Todos aplauden las palabras viriles y admiran el espíritu libre de aquel anciano.
Después de una pausa, uno de ellos preguntó, haciendo un guiño malicioso a sus compañeros:
—¿Y qué fué de aquella morena con quien usted estaba enredado últimamente, don Pancho?
—¿La Pepa?… La vendí a Manuel Rodríguez cuando me vine… ¡Lloraba la pobre que daba pena verla!
—Era una buena mujer, limpia y hacendosa, y le cuidaba a usted perfectamente.
—¡Ya lo creo que lo era!
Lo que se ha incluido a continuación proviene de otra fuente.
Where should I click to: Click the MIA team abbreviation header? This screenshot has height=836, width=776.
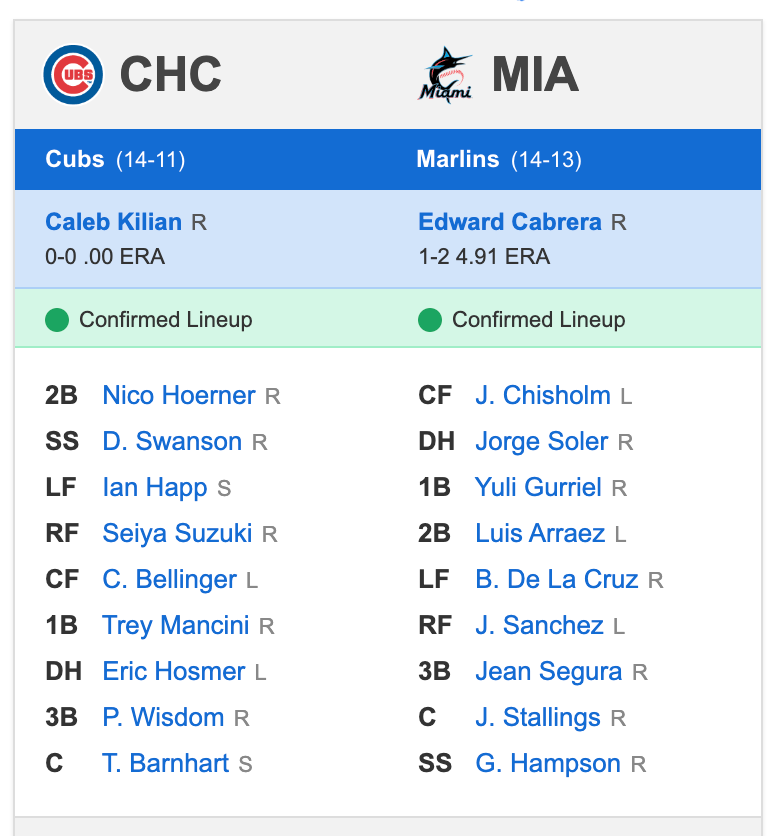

La hubiera traído si no fuese que aquí se hacía libre… Además, ya sabes que las negras asustan en España.
—Me parece que tenía usted dos hijos con ella.
—He tenido tres… Los vendí también, cuando me vine, a Rafael Alonso.
—Hombre, ¿los ha vendido usted a ese bruto?
—¡Qué quieres, amigo!—repuso don Pancho riendo—. Tenía prisa, y era necesario liquidar lo más pronto posible.
Mi padre se levantó y se despidió cortésmente, llevándome consigo.
Aquélla fué mi última cátedra de energía, porque desde entonces, cuando pasábamos por allí, no volvimos a sentarnos entre los indianos.